━━━━━ THE DATA
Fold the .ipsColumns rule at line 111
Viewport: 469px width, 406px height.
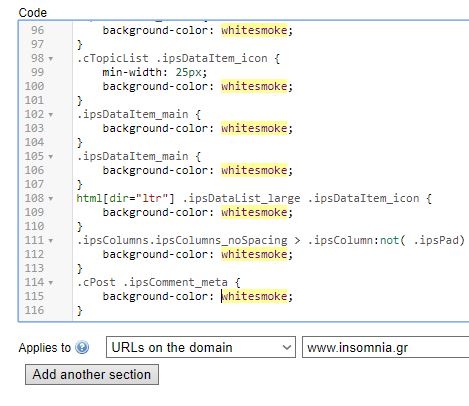click(51, 241)
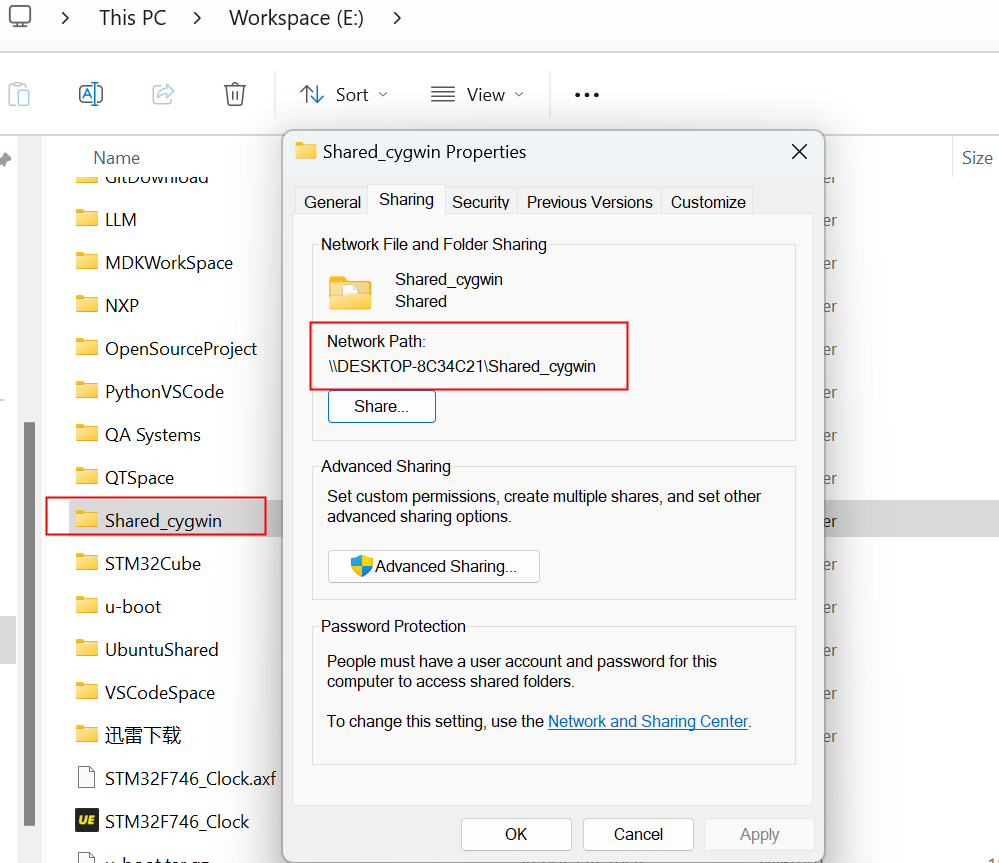
Task: Close the Shared_cygwin Properties dialog
Action: pos(799,152)
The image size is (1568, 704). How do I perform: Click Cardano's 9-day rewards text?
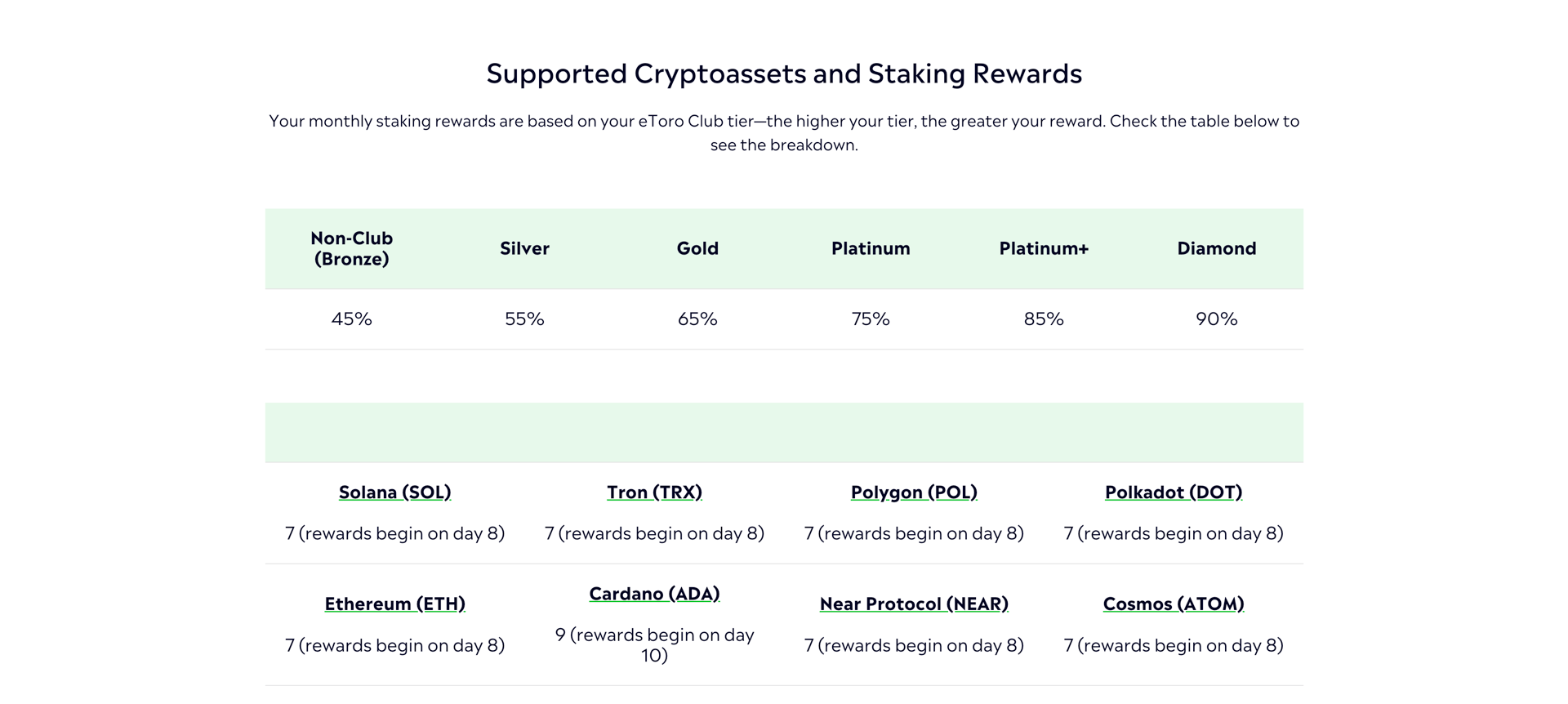(654, 645)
━━━━━━━━━━
WORK REQUIRED:
Take the whole listing above and copy it exactly. Pictures do not go into the copy.

EXERCISE OUTPUT:
Fold the .ipsColumns rule at line 111
Viewport: 469px width, 406px height.
click(51, 241)
Task: Close the Shared_cygwin Properties dialog
Action: pos(799,152)
The image size is (1568, 704). How do I perform: Click Cardano's 9-day rewards text?
(654, 645)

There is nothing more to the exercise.